A lot of C++ books and tutorials explain how to do this, but I haven\'t seen one that gives a convincing reason to choose to do this.
I understand very well why functio
The single most important use of member pointers is creating functors. The good news is that you hardly even need to use it directly, as it is already solved in libraries as boost::bind, but you do have to pass the pointers to those libs.
class Processor
{
public:
void operation( int value );
void another_operation( int value );
};
int main()
{
Processor tc;
boost::thread thr1( boost::bind( &Processor::operation, &tc, 100 ) );
boost::thread thr2( boost::bind( &Processor::another_operation, &tc, 5 ) );
thr1.join();
thr2.join();
}
You can see the simplicity of creating a thread that executes a given operation on a given instance of a class.
The simple handmade approach to the problem above would be on the line of creating a functor yourself:
class functor1
{
public:
functor1( Processor& o, int v ) : o_(o), v_(v) {}
void operator()() {
o_.operation( v_ ); // [1]
}
private:
Processor& o_;
int v_;
};
and create a different one for each member function you wish to call. Note that the functor is exactly the same for operation and for another_operation, but the call in [1] would have to be replicated in both functors. Using a member function pointer you can write a simple functor:
class functor
{
public:
functor( void (*Processor::member)(int), Processor& p, int value )
: member_( member ), processor_(p), value_( value ) {}
void operator()() {
p.*member(value_);
}
private:
void (*Processor::member_)(int);
Processor& processor_;
int value;
};
and use it:
int main() {
Processor p;
boost::thread thr1( functor( &Processor::operation, p, 100 ) );
boost::thread thr2( functor( &Processor::another_operation, p, 5 ) );
thr1.join();
thr2.join();
}
Then again, you don't need to even define that functor as boost::bind does it for you. The upcoming standard will have its own version of bind along the lines of boost's implementation.
I have some code I'm working on right now where I used them to implement a state machine. The dereferenced member functions implement the states, but since they are all in the class they get to share a certian amount of data that is global to the entire state machine. That would have been tough to accomplish with normal (non-member) function pointers.

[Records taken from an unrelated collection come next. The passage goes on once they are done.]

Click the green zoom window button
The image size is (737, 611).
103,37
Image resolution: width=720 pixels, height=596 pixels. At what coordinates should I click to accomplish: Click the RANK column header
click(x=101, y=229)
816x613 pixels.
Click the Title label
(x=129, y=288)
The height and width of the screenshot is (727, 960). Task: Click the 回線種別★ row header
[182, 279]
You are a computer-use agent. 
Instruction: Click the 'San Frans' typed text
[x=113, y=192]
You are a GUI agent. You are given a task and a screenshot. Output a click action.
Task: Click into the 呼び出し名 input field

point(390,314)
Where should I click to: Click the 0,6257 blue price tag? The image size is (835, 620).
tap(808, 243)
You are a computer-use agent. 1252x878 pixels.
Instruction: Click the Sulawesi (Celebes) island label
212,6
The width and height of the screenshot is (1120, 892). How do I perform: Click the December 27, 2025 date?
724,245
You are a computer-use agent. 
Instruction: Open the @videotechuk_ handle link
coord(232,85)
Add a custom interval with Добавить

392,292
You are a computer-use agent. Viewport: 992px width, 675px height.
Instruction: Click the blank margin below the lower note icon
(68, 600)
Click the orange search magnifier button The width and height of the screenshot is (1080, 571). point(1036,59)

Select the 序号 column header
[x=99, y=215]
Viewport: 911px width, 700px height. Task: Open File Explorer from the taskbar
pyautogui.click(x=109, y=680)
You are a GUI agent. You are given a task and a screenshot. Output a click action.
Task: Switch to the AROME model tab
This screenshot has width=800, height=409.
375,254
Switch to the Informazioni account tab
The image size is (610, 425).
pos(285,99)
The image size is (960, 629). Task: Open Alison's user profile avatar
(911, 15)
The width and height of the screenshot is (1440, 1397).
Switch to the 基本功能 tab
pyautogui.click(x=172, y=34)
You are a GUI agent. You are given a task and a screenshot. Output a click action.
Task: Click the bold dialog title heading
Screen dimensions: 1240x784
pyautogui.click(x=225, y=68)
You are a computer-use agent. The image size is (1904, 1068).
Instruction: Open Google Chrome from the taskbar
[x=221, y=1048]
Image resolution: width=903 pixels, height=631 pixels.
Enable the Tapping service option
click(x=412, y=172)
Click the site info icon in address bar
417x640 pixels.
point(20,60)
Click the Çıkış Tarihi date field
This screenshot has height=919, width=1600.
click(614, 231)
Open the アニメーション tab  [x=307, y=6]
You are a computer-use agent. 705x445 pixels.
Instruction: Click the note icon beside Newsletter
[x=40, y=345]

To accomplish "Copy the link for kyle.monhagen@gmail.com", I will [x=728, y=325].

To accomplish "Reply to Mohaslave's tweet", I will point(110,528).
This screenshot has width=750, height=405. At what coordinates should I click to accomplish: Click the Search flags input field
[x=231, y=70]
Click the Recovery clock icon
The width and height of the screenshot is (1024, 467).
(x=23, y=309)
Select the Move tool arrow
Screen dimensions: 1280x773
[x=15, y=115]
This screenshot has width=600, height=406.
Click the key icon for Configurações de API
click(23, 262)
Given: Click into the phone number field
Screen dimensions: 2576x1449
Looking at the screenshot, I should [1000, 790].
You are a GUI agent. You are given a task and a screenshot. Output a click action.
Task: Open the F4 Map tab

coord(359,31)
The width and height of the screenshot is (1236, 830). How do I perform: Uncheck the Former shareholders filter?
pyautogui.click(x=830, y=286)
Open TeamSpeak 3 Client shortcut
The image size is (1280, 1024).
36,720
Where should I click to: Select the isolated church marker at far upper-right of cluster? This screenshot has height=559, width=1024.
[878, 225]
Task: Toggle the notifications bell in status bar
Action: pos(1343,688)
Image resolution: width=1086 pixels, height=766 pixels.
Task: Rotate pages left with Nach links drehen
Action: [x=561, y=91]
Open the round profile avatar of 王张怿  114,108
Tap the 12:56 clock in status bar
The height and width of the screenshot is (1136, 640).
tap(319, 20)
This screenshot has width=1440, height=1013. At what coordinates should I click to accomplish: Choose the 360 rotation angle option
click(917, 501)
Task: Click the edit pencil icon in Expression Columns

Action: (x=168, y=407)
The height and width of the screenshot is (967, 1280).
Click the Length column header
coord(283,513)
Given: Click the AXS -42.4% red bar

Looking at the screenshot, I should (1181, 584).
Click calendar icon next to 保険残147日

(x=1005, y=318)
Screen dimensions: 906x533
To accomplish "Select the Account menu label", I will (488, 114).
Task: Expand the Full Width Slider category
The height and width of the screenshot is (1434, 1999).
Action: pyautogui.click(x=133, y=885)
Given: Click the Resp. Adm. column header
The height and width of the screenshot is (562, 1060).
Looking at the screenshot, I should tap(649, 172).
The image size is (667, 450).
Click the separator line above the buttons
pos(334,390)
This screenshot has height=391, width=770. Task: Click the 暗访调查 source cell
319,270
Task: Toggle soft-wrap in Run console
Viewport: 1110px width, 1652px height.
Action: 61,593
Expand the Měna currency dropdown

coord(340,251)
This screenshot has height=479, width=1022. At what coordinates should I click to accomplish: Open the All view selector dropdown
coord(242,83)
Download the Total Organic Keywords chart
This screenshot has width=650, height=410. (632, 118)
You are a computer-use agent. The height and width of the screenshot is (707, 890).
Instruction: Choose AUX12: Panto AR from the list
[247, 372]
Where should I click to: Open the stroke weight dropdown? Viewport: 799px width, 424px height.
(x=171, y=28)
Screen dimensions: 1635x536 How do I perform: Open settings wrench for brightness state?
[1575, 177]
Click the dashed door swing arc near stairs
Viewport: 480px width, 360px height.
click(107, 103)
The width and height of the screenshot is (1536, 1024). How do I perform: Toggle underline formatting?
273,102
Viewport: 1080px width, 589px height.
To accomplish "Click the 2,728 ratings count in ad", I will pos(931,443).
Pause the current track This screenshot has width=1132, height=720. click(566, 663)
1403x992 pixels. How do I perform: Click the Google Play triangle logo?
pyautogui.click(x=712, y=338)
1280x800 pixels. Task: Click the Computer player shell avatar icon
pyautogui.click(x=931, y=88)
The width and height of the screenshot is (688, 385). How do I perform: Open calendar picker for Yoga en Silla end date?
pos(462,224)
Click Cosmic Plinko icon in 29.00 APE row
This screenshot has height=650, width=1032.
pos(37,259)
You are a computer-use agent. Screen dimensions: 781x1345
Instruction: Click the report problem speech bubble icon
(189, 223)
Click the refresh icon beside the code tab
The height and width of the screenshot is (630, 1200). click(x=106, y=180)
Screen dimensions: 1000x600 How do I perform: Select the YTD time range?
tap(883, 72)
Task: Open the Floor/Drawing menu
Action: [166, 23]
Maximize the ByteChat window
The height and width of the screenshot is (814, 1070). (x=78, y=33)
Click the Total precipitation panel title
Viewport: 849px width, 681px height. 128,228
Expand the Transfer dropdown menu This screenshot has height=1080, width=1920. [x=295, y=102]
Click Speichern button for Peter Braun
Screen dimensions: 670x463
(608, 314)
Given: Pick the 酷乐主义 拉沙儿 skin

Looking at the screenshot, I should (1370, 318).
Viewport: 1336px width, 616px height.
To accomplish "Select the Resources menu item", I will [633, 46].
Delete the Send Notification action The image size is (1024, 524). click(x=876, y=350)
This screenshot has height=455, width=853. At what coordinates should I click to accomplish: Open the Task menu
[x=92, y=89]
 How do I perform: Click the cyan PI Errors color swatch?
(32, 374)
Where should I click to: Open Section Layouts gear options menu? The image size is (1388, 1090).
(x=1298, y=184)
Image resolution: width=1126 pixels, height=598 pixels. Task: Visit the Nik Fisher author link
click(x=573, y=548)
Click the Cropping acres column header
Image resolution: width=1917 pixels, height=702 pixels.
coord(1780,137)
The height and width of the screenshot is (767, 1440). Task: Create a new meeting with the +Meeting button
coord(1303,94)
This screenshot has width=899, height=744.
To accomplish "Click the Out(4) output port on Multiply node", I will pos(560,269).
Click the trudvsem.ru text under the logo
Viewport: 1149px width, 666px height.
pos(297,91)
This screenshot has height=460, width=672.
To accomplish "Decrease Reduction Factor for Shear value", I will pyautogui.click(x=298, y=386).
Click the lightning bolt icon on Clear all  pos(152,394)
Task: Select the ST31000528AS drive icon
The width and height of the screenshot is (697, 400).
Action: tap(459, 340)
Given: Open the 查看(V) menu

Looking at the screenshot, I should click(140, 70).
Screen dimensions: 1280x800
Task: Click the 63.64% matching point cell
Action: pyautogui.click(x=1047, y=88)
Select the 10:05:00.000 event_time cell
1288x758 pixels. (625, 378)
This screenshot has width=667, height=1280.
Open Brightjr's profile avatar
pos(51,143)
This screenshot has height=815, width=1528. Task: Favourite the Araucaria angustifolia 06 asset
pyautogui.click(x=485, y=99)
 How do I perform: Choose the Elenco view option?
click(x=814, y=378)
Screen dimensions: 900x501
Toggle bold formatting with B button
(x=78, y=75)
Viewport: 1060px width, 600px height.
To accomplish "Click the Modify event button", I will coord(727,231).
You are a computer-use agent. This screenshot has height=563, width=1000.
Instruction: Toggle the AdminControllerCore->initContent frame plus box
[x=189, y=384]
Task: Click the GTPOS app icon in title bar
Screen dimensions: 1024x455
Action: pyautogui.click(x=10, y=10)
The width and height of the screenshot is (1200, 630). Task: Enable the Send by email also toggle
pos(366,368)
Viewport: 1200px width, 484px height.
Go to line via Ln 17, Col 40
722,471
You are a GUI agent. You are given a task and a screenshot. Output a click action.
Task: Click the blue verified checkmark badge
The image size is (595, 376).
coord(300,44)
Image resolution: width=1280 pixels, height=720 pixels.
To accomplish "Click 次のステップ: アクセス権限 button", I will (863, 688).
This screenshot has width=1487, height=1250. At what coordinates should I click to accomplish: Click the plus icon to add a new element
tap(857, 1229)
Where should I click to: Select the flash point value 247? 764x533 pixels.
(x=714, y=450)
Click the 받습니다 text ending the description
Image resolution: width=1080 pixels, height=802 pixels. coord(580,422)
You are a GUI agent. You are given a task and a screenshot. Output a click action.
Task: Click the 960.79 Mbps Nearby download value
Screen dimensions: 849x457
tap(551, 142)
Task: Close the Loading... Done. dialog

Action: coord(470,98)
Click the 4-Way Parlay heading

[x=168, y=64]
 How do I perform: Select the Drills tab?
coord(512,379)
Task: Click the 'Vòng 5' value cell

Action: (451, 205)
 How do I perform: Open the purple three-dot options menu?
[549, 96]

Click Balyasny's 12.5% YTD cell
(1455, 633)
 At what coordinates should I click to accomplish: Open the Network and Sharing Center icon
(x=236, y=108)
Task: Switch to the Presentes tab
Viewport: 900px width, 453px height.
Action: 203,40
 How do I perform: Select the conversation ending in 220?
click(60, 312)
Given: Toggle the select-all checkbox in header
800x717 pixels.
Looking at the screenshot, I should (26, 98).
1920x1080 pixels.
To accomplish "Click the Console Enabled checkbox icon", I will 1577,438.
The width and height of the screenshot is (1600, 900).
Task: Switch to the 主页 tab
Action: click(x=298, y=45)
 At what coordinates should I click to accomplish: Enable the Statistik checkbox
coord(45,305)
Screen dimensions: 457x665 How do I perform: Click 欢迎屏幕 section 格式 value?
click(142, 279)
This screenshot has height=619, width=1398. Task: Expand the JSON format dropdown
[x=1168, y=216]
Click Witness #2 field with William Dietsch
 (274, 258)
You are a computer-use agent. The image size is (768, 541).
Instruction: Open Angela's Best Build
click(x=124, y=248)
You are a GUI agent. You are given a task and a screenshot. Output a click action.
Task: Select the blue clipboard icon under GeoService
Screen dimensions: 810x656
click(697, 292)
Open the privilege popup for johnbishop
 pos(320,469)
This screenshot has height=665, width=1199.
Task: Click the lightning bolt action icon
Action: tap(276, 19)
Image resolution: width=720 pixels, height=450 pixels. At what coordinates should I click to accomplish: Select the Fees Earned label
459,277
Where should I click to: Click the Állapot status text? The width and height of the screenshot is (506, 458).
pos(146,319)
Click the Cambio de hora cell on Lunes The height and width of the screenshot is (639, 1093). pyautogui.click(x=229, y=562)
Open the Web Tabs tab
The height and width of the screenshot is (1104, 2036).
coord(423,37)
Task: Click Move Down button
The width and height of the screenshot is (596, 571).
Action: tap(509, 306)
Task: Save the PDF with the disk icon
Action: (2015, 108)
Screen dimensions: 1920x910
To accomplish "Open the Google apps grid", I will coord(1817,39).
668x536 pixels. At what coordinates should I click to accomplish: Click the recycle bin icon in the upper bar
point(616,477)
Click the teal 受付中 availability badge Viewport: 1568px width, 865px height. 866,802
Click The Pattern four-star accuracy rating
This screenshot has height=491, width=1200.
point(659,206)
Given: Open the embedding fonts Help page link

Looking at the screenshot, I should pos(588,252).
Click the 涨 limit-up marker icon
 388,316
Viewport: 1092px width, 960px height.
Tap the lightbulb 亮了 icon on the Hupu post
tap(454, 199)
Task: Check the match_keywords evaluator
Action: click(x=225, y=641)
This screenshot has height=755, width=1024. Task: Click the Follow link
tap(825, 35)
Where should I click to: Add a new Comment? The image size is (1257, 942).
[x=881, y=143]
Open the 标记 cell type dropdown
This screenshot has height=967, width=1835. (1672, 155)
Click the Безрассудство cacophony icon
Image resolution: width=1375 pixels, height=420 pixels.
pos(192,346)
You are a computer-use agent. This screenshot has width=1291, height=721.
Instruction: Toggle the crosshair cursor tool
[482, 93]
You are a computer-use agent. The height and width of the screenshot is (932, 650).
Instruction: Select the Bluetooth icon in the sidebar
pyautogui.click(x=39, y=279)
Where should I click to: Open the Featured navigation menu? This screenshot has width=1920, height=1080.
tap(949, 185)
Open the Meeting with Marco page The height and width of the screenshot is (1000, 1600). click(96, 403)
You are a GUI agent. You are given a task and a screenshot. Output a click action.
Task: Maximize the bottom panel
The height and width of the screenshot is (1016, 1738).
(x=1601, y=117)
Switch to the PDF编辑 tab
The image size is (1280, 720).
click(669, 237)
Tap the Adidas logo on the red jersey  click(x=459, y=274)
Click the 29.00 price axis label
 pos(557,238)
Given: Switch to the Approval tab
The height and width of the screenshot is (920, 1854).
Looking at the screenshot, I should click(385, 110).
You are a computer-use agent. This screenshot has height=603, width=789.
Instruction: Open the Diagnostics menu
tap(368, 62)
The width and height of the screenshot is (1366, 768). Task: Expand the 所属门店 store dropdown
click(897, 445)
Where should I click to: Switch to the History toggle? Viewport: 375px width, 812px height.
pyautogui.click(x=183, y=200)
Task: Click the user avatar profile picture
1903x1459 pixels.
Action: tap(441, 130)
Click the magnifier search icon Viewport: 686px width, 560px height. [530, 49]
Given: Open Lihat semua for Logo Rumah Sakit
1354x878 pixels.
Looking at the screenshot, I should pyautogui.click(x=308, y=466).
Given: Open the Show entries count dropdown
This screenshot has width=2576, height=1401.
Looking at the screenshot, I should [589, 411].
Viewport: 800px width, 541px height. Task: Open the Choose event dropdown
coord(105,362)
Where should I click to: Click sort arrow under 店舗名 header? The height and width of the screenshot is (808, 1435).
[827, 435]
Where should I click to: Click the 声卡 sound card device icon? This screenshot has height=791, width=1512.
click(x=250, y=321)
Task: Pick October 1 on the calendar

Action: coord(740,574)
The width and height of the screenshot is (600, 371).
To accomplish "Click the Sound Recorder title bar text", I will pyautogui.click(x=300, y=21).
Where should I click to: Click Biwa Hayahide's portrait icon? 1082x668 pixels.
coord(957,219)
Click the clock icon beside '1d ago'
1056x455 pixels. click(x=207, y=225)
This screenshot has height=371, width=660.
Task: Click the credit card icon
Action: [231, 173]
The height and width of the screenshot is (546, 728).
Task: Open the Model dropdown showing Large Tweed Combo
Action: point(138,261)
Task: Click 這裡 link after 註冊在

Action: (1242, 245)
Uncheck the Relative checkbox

I'm still undecided on if this is a good way to implement a state machine though.
I used a function pointer to a member function in a scenario where I had to provide a function pointer to a callback with a predefined parameter list (so I couldn't pass arbitrary parameters) to some 3rd-party API object.
I could not implement the callback in the global namespace because it was supposed to handle incoming events based on state of the object which made use of the 3rd party API which had triggered the callback.
So I wanted the implementation of the callback to be part of the class which made use of the 3rd-party object. What I did is, I declared a public and static member function in the class I wanted to implement the callback in and passed a pointer to it to the API object (the static
keyword sparing me the this
pointer trouble).
The this
pointer of my object would then be passed as part of the Refcon for the callback (which luckily contained a general purpose void*
).
The implementation of the dummy then used the passed pointer to invoke the actual, and private, implementation of the callback contained in the class = ).
It looked something like this:
public:
void SomeClass::DummyCallback( void* pRefCon ) [ static ]
{
reinterpret_cast<SomeClassT*>(pRefCon)->Callback();
}
private:
void class SomeClass::Callback() [ static ]
{
// some code ...
}
I have used member function pointers parsing a file. Depending on specific strings found in the file the same value was found in a map and the associated function called. This was instead of a large if..else if..else statement comparing strings.
You asked specifically about member functions, but there are other uses for function pointers as well. The most common reason why I need to use function pointers in C++ is when I want to load a DLL ar runtime using LoadLibrary(). This is in Windows, obviously. In applications that use plugins in the form of optional DLLs, dynamic linking can't be used at application startup since the DLL will often not be present, and using delayload is a pain.
After loading the library, you have to get a pointer to the functions you want to use.
A pointer to a member function is object-agnostic. You need it if you want to refer to a function by value at run-time (or as a template parameter). It comes into its own when you don't have a single object in mind upon which to call it.
So if you know the function, but don't know the object AND you wish to pass this knowledge by value, then point-to-member-function is the only prescribed solution. Iraimbilanja's example illustrates this well. It may help you to see my example use of a member variable. The principle is the same.